> _BRIEF_: Make an exact copy of every entry, from the first line to the last.

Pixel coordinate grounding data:
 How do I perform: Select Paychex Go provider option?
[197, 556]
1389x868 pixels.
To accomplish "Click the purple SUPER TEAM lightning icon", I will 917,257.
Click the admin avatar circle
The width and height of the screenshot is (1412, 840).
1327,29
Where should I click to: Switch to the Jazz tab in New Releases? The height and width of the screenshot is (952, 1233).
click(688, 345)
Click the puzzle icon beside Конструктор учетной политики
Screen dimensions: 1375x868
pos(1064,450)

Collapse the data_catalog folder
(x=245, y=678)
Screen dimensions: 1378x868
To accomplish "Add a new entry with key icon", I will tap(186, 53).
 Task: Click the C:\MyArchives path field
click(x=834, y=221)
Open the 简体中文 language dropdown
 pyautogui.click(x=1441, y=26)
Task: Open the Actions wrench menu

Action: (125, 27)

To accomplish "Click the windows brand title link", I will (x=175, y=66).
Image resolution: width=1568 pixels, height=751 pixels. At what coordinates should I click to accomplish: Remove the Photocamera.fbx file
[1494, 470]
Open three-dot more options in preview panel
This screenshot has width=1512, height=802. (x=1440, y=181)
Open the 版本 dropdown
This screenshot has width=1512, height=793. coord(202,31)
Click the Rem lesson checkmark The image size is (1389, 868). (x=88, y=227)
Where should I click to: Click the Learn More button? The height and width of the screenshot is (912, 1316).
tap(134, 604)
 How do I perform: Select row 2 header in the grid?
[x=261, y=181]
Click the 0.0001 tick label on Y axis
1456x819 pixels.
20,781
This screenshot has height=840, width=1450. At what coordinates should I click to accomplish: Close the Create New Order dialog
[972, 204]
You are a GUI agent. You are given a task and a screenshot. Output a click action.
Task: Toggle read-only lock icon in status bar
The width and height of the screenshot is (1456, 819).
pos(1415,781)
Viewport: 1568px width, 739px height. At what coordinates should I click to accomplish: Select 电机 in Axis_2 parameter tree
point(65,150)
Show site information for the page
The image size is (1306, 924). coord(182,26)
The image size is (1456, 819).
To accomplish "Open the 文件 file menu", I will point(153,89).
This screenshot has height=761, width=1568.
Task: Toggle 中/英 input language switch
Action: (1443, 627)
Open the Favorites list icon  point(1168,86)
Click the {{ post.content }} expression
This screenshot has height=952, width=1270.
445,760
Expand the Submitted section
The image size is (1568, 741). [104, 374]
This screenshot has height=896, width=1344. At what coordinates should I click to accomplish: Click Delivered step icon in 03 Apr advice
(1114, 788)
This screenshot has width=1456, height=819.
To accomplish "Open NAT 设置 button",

> _RESULT OF THIS TASK_:
 How do I perform: Select Paychex Go provider option?
[197, 556]
1389x868 pixels.
To accomplish "Click the purple SUPER TEAM lightning icon", I will 917,257.
Click the admin avatar circle
The width and height of the screenshot is (1412, 840).
1327,29
Where should I click to: Switch to the Jazz tab in New Releases? The height and width of the screenshot is (952, 1233).
click(688, 345)
Click the puzzle icon beside Конструктор учетной политики
Screen dimensions: 1375x868
pos(1064,450)

Collapse the data_catalog folder
(x=245, y=678)
Screen dimensions: 1378x868
To accomplish "Add a new entry with key icon", I will tap(186, 53).
 Task: Click the C:\MyArchives path field
click(x=834, y=221)
Open the 简体中文 language dropdown
 pyautogui.click(x=1441, y=26)
Task: Open the Actions wrench menu

Action: (125, 27)

To accomplish "Click the windows brand title link", I will (x=175, y=66).
Image resolution: width=1568 pixels, height=751 pixels. At what coordinates should I click to accomplish: Remove the Photocamera.fbx file
[1494, 470]
Open three-dot more options in preview panel
This screenshot has width=1512, height=802. (x=1440, y=181)
Open the 版本 dropdown
This screenshot has width=1512, height=793. coord(202,31)
Click the Rem lesson checkmark The image size is (1389, 868). (x=88, y=227)
Where should I click to: Click the Learn More button? The height and width of the screenshot is (912, 1316).
tap(134, 604)
 How do I perform: Select row 2 header in the grid?
[x=261, y=181]
Click the 0.0001 tick label on Y axis
1456x819 pixels.
20,781
This screenshot has height=840, width=1450. At what coordinates should I click to accomplish: Close the Create New Order dialog
[972, 204]
You are a GUI agent. You are given a task and a screenshot. Output a click action.
Task: Toggle read-only lock icon in status bar
The width and height of the screenshot is (1456, 819).
pos(1415,781)
Viewport: 1568px width, 739px height. At what coordinates should I click to accomplish: Select 电机 in Axis_2 parameter tree
point(65,150)
Show site information for the page
The image size is (1306, 924). coord(182,26)
The image size is (1456, 819).
To accomplish "Open the 文件 file menu", I will point(153,89).
This screenshot has height=761, width=1568.
Task: Toggle 中/英 input language switch
Action: (1443, 627)
Open the Favorites list icon  point(1168,86)
Click the {{ post.content }} expression
This screenshot has height=952, width=1270.
445,760
Expand the Submitted section
The image size is (1568, 741). [104, 374]
This screenshot has height=896, width=1344. At what coordinates should I click to accomplish: Click Delivered step icon in 03 Apr advice
(1114, 788)
This screenshot has width=1456, height=819.
To accomplish "Open NAT 设置 button",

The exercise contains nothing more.